California corporations must have diverse boards of directors by the end of 2021, under legislation signed Wednesday by Gov. Gavin Newsom.
The new law requires publicly held corporations headquartered in California to have at least one director from an underrepresented community before 2022. Boards with more than four members must have two diverse directors and those with more than nine directors must have at least three diverse members by 2022.
The law comes two years after California enacted a law requiring public corporations headquartered in California and traded on the New York Stock Exchange or Nasdaq to have at least one female board director. Both laws make California the first state in the nation with those requirements for corporate boards.
Assemblymember Chris Holden of Pasadena, a co-sponsor of the diverse boards bill, said in a statement that "while corporations were already leading the way to combat implicit bias, now all of California's corporate boards will better reflect the diversity of our state. This is a win-win as ethnically diverse boards have shown to outperform those that lack diversity," Mr. Holden said.
The legislation, AB979, defines a diverse director as someone who self-identifies as Black, African American, Hispanic, Latino, Asian, Pacific Islander, Native American, Native Hawaiian, Alaska Native, gay, lesbian, bisexual or transgender.
The text of the corporate diversity bill cited statistics from the Latino Corporate Directors Association that 233 of 662 publicly traded companies headquartered in California had all-white boards, while 16% had an African American member and 10% had a Latino director.

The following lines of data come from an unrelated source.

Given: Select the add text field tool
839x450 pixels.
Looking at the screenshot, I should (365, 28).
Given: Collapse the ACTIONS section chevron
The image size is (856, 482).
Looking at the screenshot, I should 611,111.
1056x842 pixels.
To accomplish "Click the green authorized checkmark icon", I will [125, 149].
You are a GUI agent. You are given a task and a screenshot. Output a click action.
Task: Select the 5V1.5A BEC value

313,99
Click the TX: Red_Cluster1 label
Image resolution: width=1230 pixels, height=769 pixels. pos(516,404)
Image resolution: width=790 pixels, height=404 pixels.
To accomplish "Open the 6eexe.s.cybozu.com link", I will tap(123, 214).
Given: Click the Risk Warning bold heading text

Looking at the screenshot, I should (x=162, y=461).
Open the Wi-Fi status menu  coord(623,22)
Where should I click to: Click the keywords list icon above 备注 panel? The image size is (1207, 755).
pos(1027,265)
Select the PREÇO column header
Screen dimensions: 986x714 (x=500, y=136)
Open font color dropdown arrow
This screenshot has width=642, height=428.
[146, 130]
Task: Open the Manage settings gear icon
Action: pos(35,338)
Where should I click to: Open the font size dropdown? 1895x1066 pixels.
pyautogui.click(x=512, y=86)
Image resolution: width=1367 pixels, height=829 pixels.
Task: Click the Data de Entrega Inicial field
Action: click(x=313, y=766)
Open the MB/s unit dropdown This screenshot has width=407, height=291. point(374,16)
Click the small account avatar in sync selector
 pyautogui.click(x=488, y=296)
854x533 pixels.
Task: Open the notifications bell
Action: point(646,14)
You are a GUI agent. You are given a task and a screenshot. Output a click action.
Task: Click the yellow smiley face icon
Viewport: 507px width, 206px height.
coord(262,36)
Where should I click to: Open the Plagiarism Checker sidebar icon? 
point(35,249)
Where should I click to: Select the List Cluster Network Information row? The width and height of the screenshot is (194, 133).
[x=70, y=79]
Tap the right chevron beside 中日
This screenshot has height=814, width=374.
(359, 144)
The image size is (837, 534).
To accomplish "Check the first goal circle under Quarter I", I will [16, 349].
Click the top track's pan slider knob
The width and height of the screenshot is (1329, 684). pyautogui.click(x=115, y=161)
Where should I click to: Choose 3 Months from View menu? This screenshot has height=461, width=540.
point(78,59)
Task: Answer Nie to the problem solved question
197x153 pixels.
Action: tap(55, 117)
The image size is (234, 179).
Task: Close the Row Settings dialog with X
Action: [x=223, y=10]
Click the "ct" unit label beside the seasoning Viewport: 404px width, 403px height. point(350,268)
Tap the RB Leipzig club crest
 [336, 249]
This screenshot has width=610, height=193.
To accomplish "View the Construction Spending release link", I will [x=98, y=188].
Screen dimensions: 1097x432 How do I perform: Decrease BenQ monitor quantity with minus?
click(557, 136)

Two years ago, then-Gov. Edmund G. "Jerry" Brown Jr. signed the bill requiring public corporations headquartered in California and traded on the NYSE or Nasdaq to have at least one female board director by Dec. 31, 2019. By the end of 2021, corporations with six or more directors must have three female directors, those with a five-member board must have two female directors and those with four or fewer directors must have one female director.
An analysis of the gender diversity mandate's impact to date by Annalisa Barrett, senior advisor for the KPMG Board Leadership Center, found it led to many female directors joining boards of companies headquartered in California. By the first deadline of Dec. 31, 2019, only 4% of California-headquartered companies had all-male boards, compared with 29% as of June 30, 2018.
The KPMG study also found that 94% of female directors joined as outside directors, and 69% would not be considered overboarded because they serve on only one board.
"Overall, the women added to previously all-male California boards during 2019 bring a wealth of education and experience to their boards," the KPMG analysis said.